- [Record excerpts]
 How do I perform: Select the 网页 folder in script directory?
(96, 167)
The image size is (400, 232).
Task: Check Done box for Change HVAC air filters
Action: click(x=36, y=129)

- [Work instruction]
All of the entries are to be set down again without alteration.

- [Task answer]
 How do I perform: Select the 网页 folder in script directory?
(96, 167)
The image size is (400, 232).
Task: Check Done box for Change HVAC air filters
Action: click(x=36, y=129)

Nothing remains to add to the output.